**VORLIEGENDER TEXT:**
An der Grenze

Hier ist einer am Ende. Hinter dem Vater des „besessenen Knaben“ liegt bis zu seiner Begegnung mit Jesus bereits ein langer Weg – voll von widerstreitenden Gefühlen, voll Verzweiflung, Hoffnung und Ratlosigkeit.

So wie er schwerkranke Kinder zu haben, das bedeutet mehr als vor einer rein medizinischen Herausforderung zu stehen. Die Fürsorge für das Kind verlangt viel ab: Zeit, Geduld, stete Wachsamkeit auch auf kleinste Anzeichen eines erneuten Anfalls.

Vielleicht hat der Vater ja ein gutes Umfeld aus Verwandten und Freunden, vielleicht auch eine Frau und weitere Kinder zur Seite, die ihn unterstützen und etwas Arbeit abnehmen. Gut möglich aber auch, das er allein da steht, ganz nebenbei noch Geld verdienen und den gewöhnlichen Alltag meistern muss. Dann ist es umso wichtiger, seine Kräfte gut einzuteilen, sich nicht zu verschätzen wie auch auf kühne Träume und hochfliegende Pläne zu verzichten.

Und ganz sicher wird es hier und da auch Versagen gegeben haben: Einen Moment, wo der Vater mal nicht aufgepasst hat. Augenblicke, wo ihm letztlich doch die Nerven durchgingen. Enttäuschung und Zorn in Gedanken und Worten, für die er sich im Nachhinein schämte. Menschen, die sich im Leben solch schweren Aufgaben stellen müssen, leisten enorm viel – und sind meist weit entfernt davon, stolz auf sich zu sein: Zu genau kennen sie ihre Grenzen.

Sie kennen ihre Grenzen, aber auch die ihrer Mitmenschen: Sie haben erlebt, wie andere sich abwandten, die Straßenseite wechselten, weil sie mit dem Anblick von Krankheit und Schwäche nicht umgehen konnten. Betroffene lernen, ihre Sonderrolle zu akzeptieren, ihren Ärger zu unterdrücken, wenn andere mit vermeintlich klugen Ratschlägen daherkommen: Als ob sie, oder wie hier der Vater nicht längst alles Menschenmögliche ausprobiert hätte!

**DEINE AUFGABEN:**
(a) Prüfe, ob die folgenden Aussagen mit dem Text über den Vater des „besessenen Knaben“ übereinstimmen. Antworte jeweils mit Ja oder Nein und zitiere die entscheidenden Worte aus dem Text.
(i) Die Fürsorge für das Kind verlangt Zeit, Geduld und ständige Wachsamkeit.
(ii) Menschen, die sich solch schweren Aufgaben stellen müssen, sind meist stolz auf sich.
(iii) Der Text stellt fest, dass der Vater eine Frau hat, die ihn unterstützt.
(b) Welche Dinge verlangt die Fürsorge für das Kind laut dem vorliegenden Text ab? Nenne alle.

**BEREITGESTELLTES MATERIAL:**
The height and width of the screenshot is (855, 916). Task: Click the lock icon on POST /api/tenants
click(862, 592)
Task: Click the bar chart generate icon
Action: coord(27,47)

---

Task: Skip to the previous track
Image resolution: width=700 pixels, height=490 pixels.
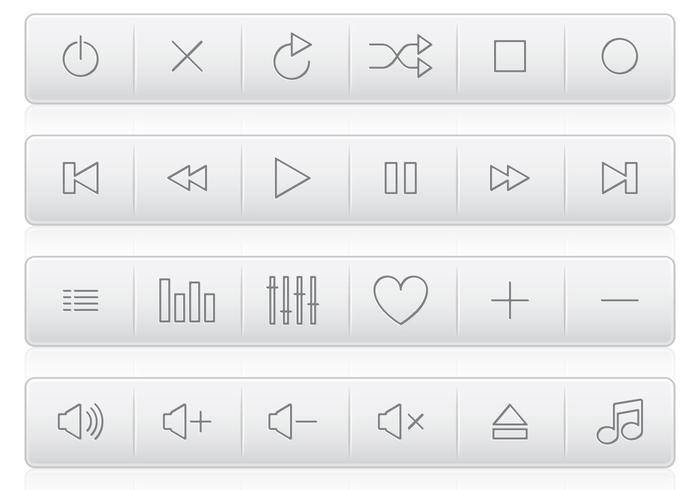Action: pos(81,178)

**LÖSUNGEN:**
(a)
(i) Ja: „Die Fürsorge für das Kind verlangt viel ab: Zeit, Geduld, stete Wachsamkeit auch auf kleinste Anzeichen eines erneuten Anfalls.“
(ii) Nein: „und sind meist weit entfernt davon, stolz auf sich zu sein“
(iii) Nein: „vielleicht auch eine Frau und weitere Kinder zur Seite“

(b)
- Zeit
- Geduld
- stete Wachsamkeit auch auf kleinste Anzeichen eines erneuten Anfalls